**Directive**
Copy the records word for word, starting at the first line and going on through the line that contains "(1186, 222)". Omit the pictures from your copy.

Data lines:

════════════════════

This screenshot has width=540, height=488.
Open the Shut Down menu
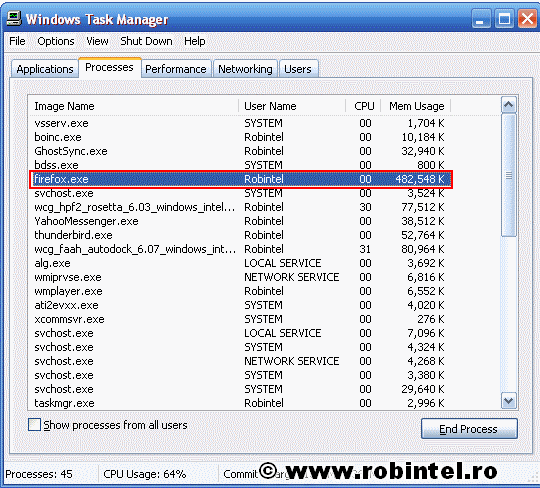click(x=146, y=41)
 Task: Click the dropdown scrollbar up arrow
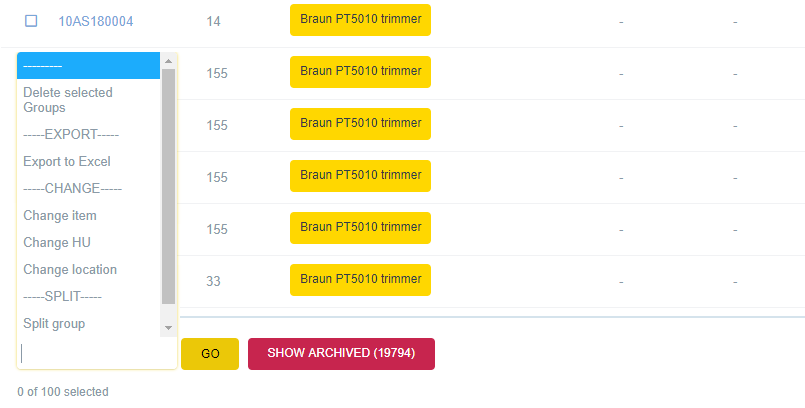click(x=168, y=61)
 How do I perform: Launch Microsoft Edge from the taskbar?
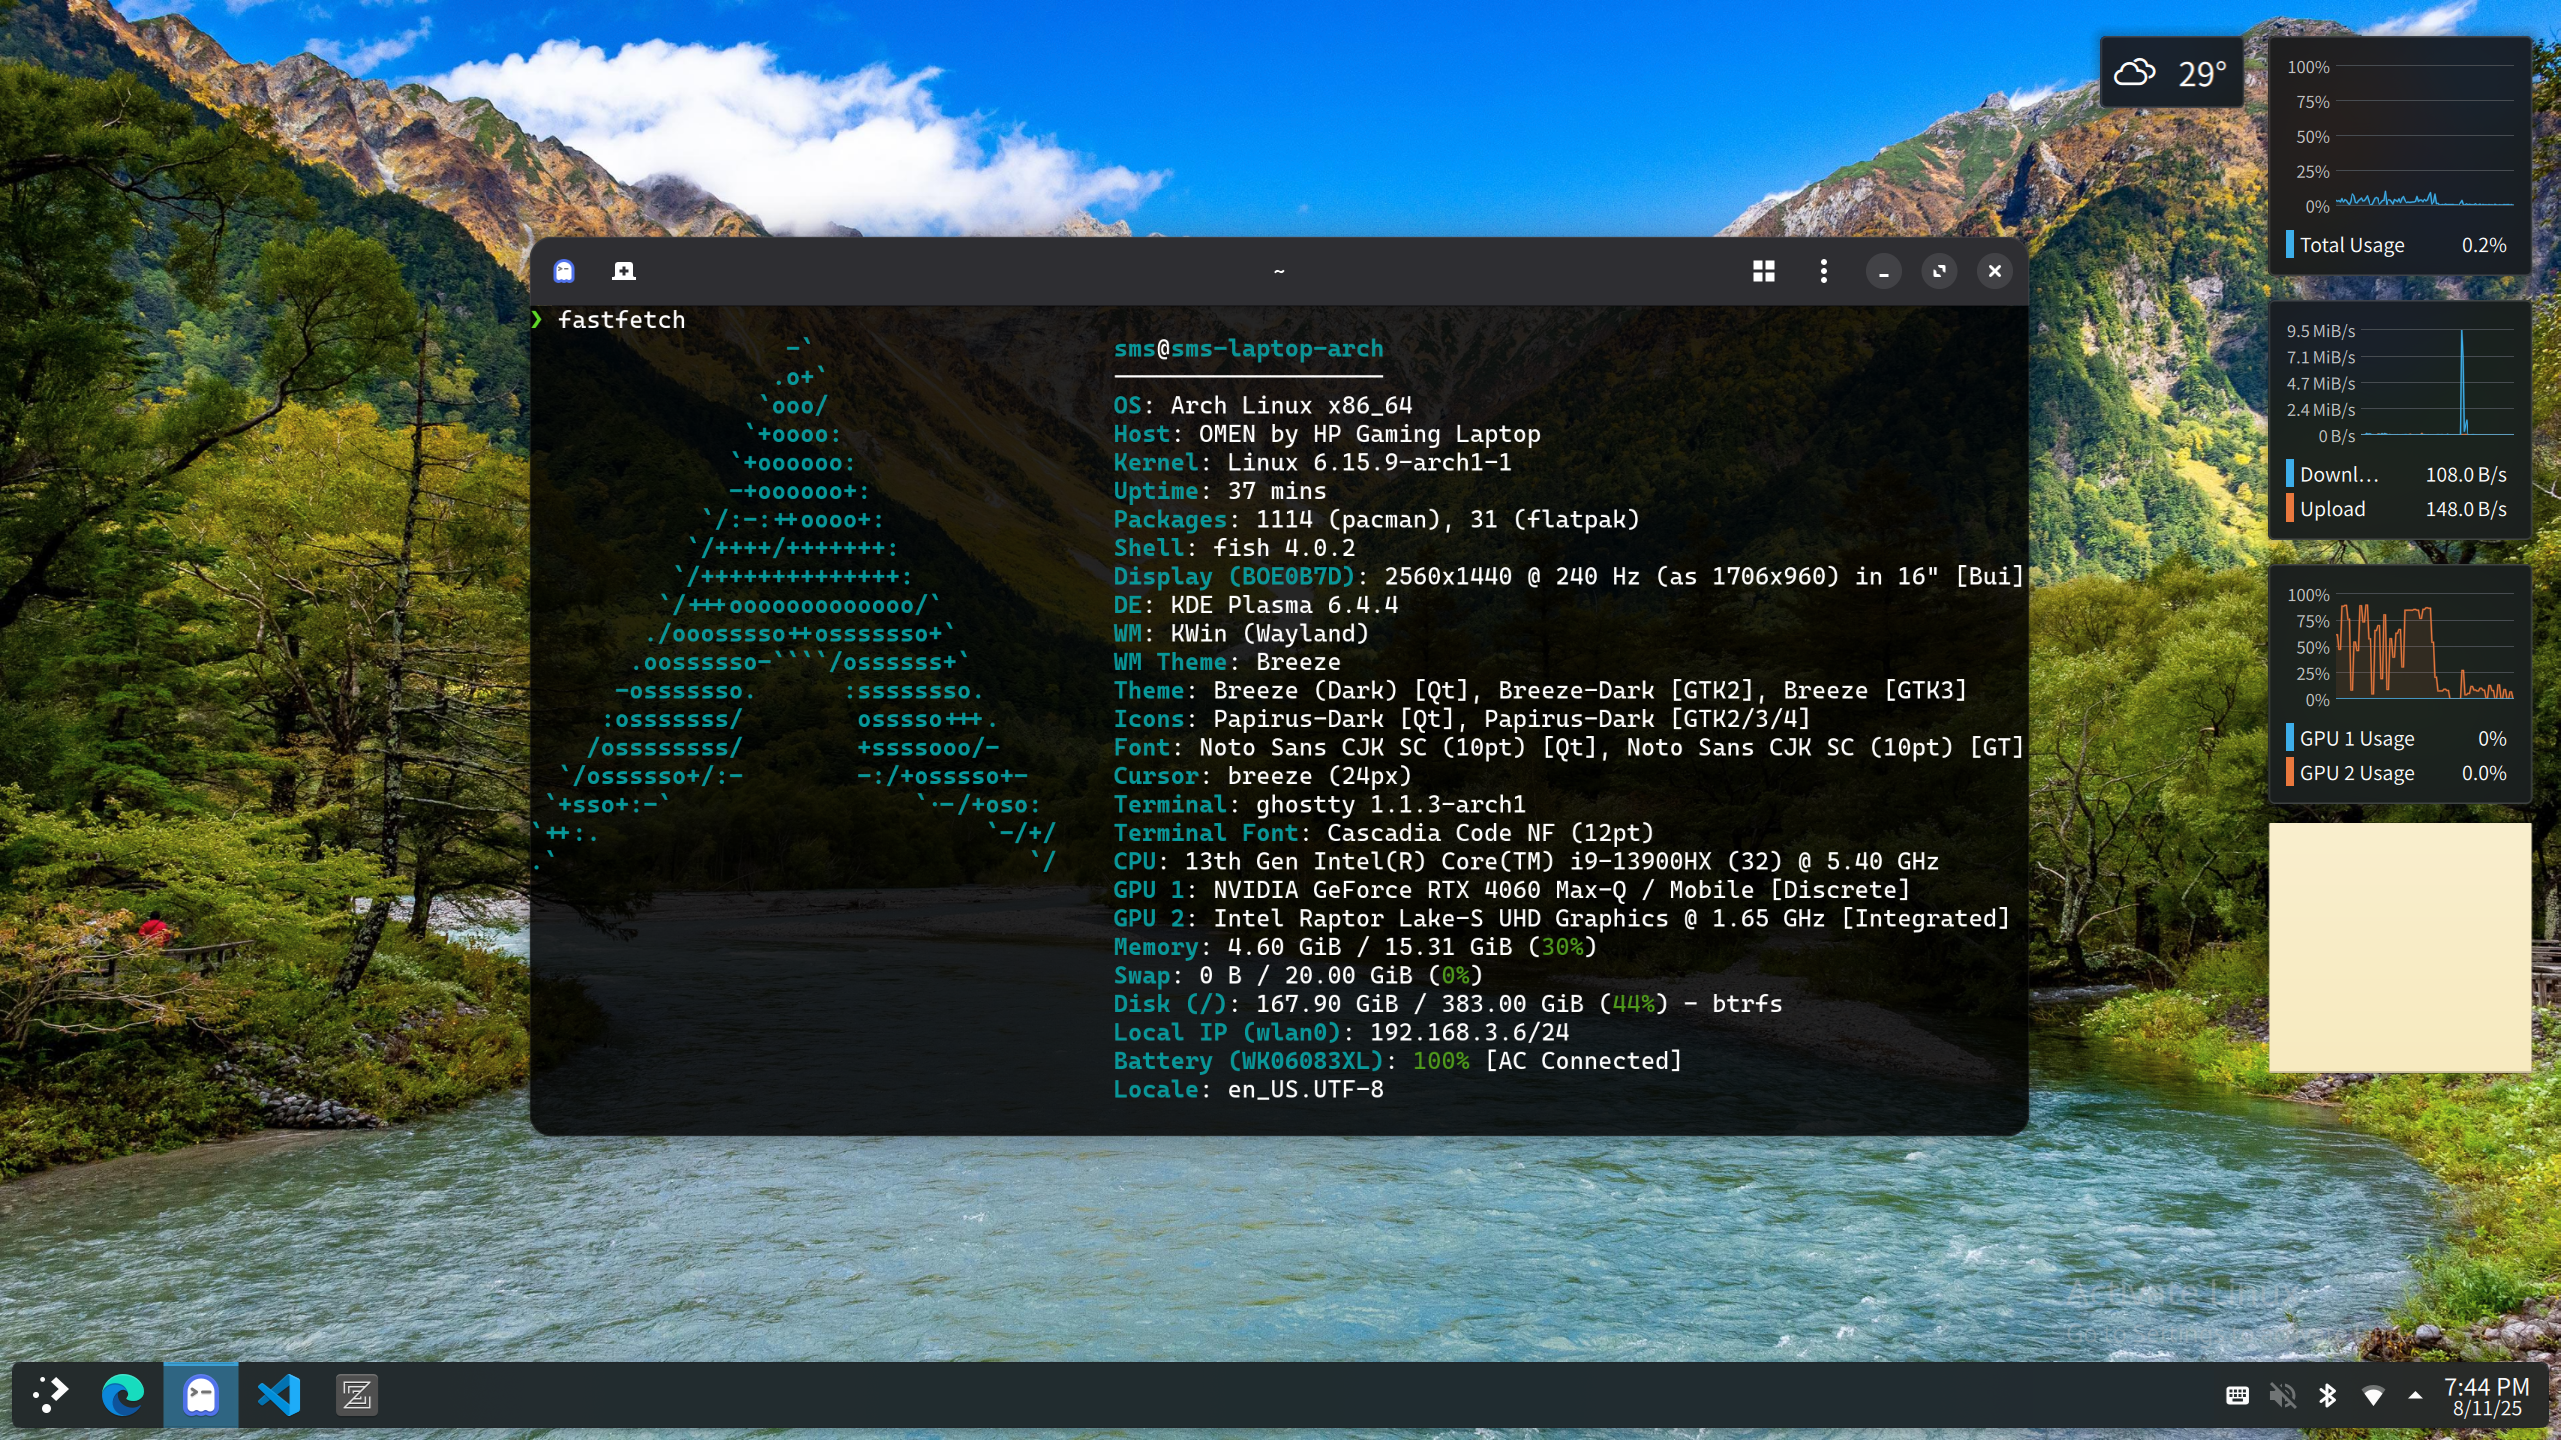click(123, 1393)
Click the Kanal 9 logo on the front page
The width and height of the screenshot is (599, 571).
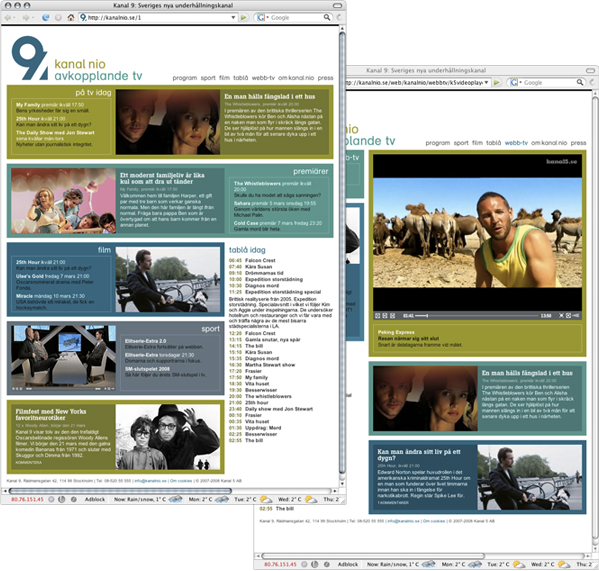30,58

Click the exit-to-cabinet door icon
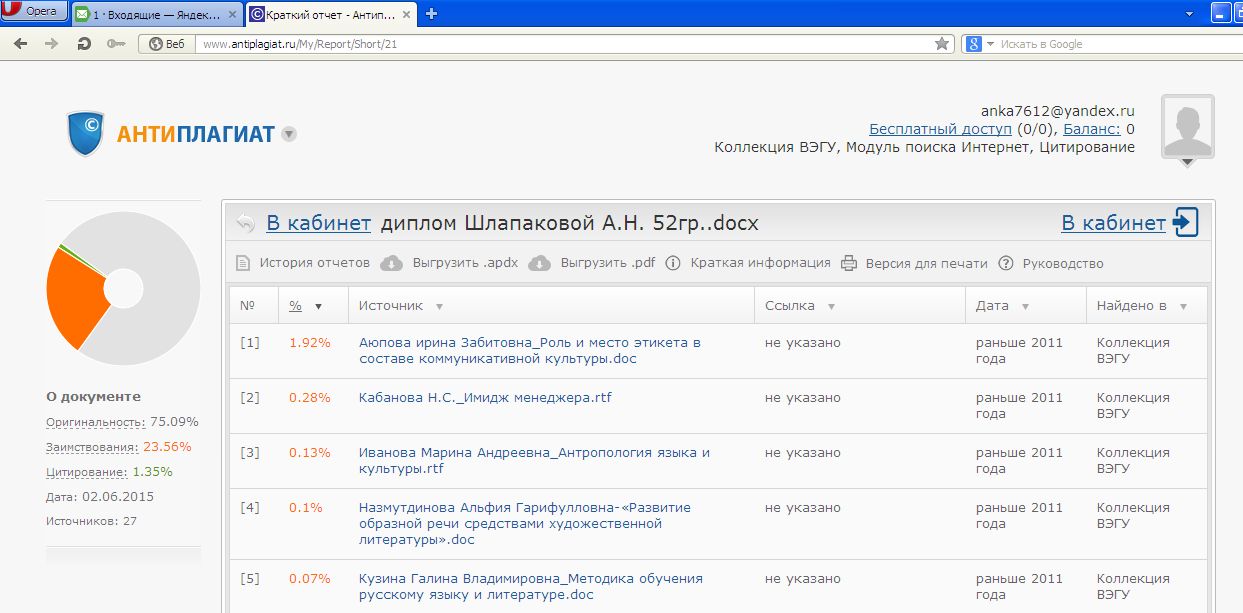(1186, 222)
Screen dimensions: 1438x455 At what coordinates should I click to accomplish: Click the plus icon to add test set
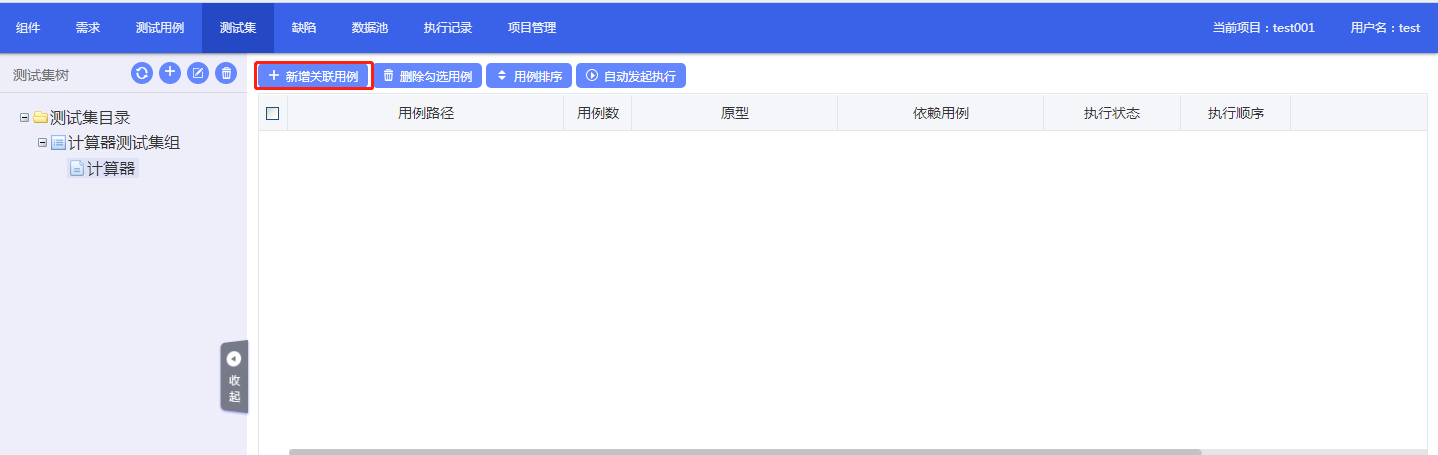click(x=170, y=73)
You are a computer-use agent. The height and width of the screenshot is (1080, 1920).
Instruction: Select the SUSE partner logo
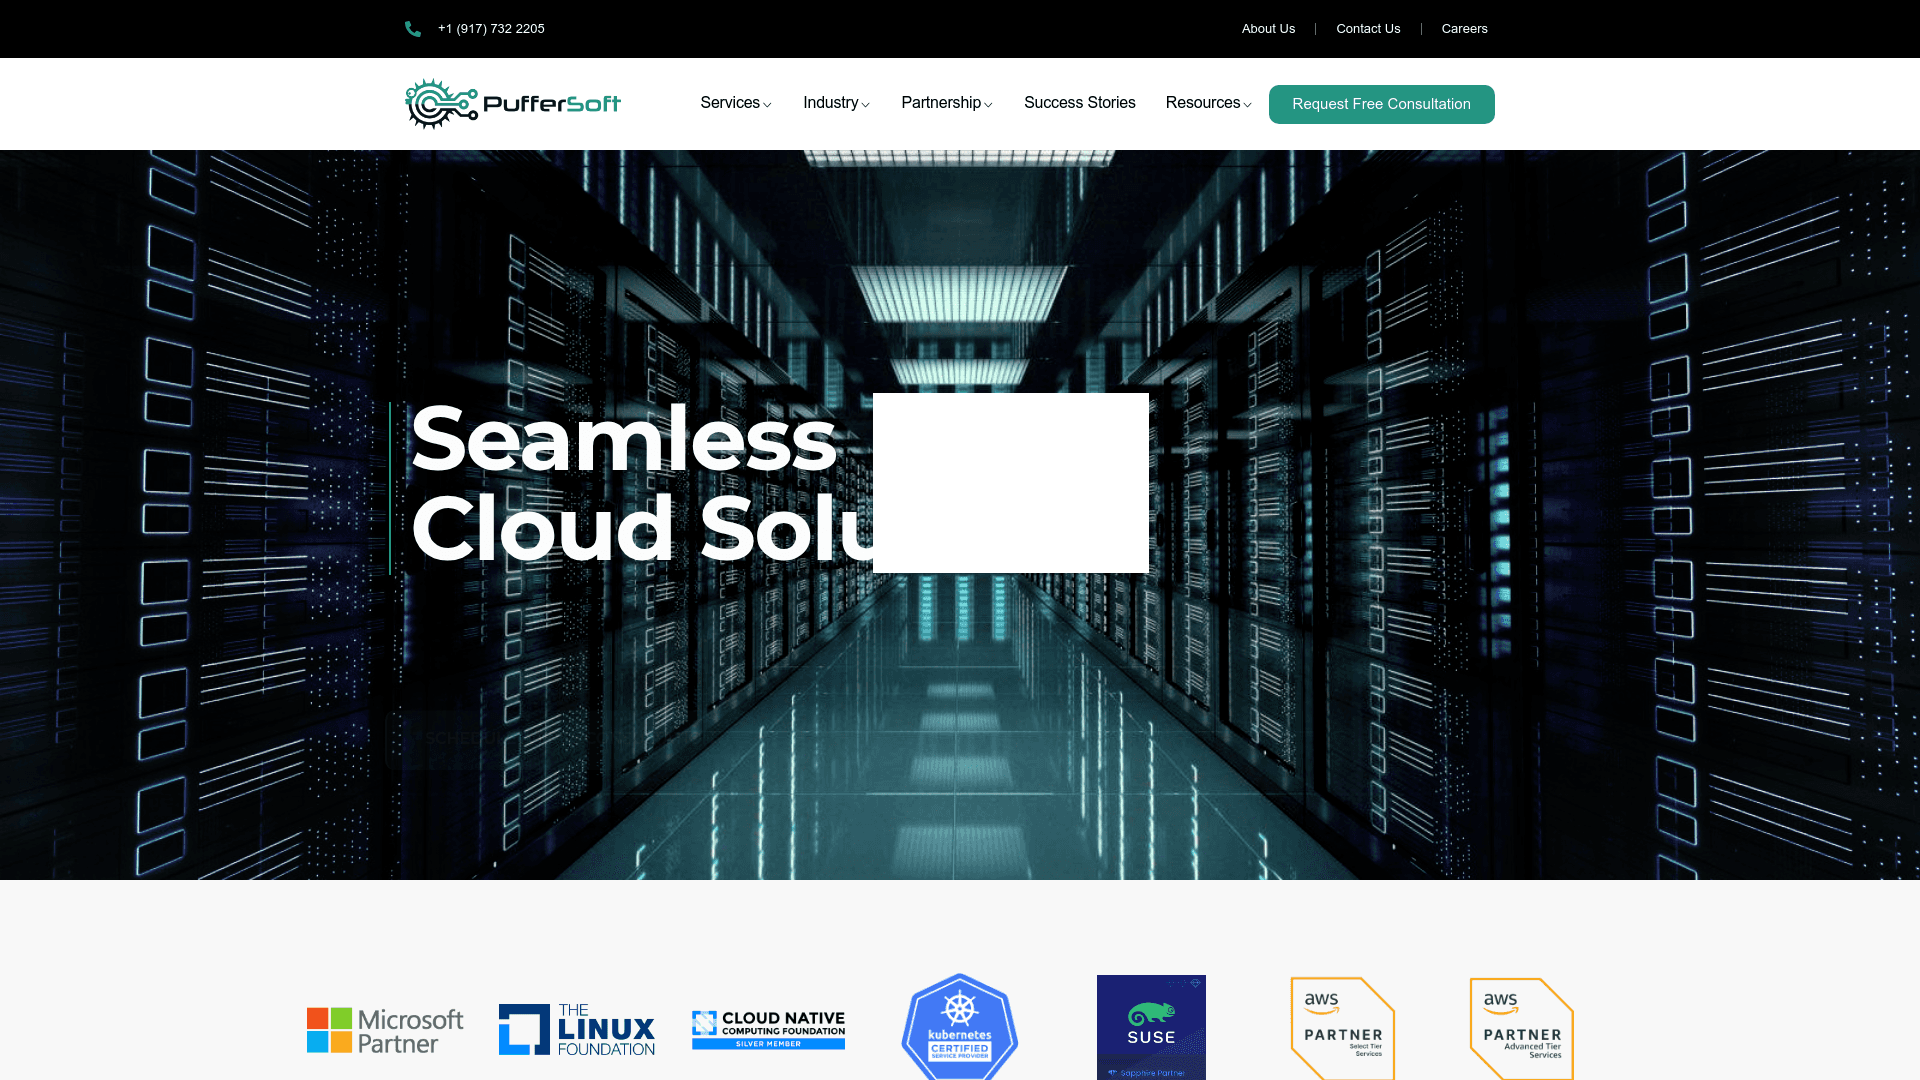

════════════════════

**Response to the exercise**
This screenshot has width=540, height=488.
Open the Shut Down menu
click(x=146, y=41)
 Task: Click the dropdown scrollbar up arrow
click(x=168, y=61)
 How do I perform: Launch Microsoft Edge from the taskbar?
click(123, 1393)
Click the Kanal 9 logo on the front page
The width and height of the screenshot is (599, 571).
30,58

Click the exit-to-cabinet door icon
(1186, 222)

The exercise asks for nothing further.